His minimalist art is both simple yet has the ability to engulf the 100 years of Indian cinema within it. DESIblitz caught up with Akshar to find out more:
You describe yourself as a ‘Creative Producer’, how did you end up down this career path?
“I made the biggest mistake of my life by opting for PCM in the 12th. I flunked all exams for the next two years except English. A friend helped me with physics. I was only a Bodhi tree away from enlightenment.
“I figured since I’m clearly not photogenic I have earned the moral rights to use Photoshop. Plus, I loved to paint and sketch as a child. It was great that I managed to make a career in this field!”
How would you describe your art?
“I’d call it SIMPLE. Maybe I should come up with a better word than simple. I’d call it uncomplicated.”
What is it Minimal Bollywood all about?
“Minimalism is an extension of simplicity. If used as a tool, not only do you manage to extract something from all its complex settings, you also get rid of everything unnecessary that usually comes along.
“All Bollywood posters mostly are action packed with photo-manipulated images. There is a heroine providing some mystique and sensuality along with the hero looking all tough in the poster. What I did was to instead add a minimalistic twist to these posters.
“The procedure begins with stripping the object down to its bare essentials and then a handful of colours, shapes and positive/negative space convey the basic idea around which the movie was originally made. All but the essential.
“Each concept for the posters is really a striking back against the growing complexity of the actual poster. Against the idea that busier is better.”
Most of your designs are a tongue-in-cheek perspective of the Bollywood world. Why have you chosen to present Bollywood in such a way?
“The movies I pick for my posters are based on the ideas and suggestions I receive from people and what they’re eager to see next. I take the most significant idea, concept, or memory from the movie at first. Every illustration depicted is a visual relation that I shared and experienced while watching that particular movie.
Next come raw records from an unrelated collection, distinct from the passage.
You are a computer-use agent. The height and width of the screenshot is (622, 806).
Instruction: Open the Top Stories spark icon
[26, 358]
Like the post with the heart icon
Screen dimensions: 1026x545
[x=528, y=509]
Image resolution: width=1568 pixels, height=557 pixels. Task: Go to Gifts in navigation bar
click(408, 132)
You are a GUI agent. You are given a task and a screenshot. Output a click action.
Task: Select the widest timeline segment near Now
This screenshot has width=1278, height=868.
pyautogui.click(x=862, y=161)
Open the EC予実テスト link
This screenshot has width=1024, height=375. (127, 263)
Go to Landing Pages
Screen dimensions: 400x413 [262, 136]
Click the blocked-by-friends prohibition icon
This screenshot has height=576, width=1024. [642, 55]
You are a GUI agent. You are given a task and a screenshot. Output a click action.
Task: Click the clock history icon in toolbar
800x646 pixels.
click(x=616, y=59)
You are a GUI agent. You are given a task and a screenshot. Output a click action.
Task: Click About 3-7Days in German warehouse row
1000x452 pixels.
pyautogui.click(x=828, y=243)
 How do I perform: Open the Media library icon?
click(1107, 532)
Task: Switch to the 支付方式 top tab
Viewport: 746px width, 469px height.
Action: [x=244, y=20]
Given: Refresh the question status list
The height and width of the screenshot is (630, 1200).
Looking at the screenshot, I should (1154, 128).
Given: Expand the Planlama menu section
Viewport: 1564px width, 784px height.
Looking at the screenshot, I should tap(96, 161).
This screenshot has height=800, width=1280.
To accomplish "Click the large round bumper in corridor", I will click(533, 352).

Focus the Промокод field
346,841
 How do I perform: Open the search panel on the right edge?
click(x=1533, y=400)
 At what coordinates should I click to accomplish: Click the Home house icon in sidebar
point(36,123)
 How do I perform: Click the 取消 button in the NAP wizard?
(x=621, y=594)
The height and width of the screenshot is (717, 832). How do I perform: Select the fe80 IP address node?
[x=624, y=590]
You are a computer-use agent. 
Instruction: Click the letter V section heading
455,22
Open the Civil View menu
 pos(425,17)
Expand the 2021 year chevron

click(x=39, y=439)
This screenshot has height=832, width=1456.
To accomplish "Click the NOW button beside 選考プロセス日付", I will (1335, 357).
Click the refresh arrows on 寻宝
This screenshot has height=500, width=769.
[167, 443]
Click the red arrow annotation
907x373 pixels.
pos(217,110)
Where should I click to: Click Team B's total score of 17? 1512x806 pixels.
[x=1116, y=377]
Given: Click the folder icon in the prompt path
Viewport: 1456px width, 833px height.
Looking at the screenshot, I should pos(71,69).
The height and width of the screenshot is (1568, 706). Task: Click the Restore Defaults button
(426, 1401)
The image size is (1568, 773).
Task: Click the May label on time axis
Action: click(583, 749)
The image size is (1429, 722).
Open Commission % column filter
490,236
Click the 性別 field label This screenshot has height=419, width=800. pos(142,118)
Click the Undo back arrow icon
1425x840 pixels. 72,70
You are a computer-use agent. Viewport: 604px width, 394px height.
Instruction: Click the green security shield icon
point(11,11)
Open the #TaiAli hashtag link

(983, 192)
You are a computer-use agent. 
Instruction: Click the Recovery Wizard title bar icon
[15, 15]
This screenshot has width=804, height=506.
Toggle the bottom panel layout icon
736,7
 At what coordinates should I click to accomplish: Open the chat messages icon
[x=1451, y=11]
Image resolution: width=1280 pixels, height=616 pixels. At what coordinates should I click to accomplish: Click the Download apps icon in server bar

“Some examples from the posters are, just a simple glass of orange juice and a carom board for Munnabhai MBBS. Or an old rustic telephone for Hera – Pheri. In my viewpoint, a poster needs a clearly defined purpose to eliminate any confusion from the start by having a single, strong focal point. And for the world to see, its fresh, clutter breaking and ahead of its times.
“Minimal Bollywood Posters was not created with the intention of a business venture. Minimalism is an art in itself and when my expression of minimalism collected so many like-minded people who could appreciate the same as well as contribute their work, there was no looking back.
“The posters will continue to be designed with each new suggestion that I can manage to execute with perfection or whatever comes close until I find other genres to espouse it with.”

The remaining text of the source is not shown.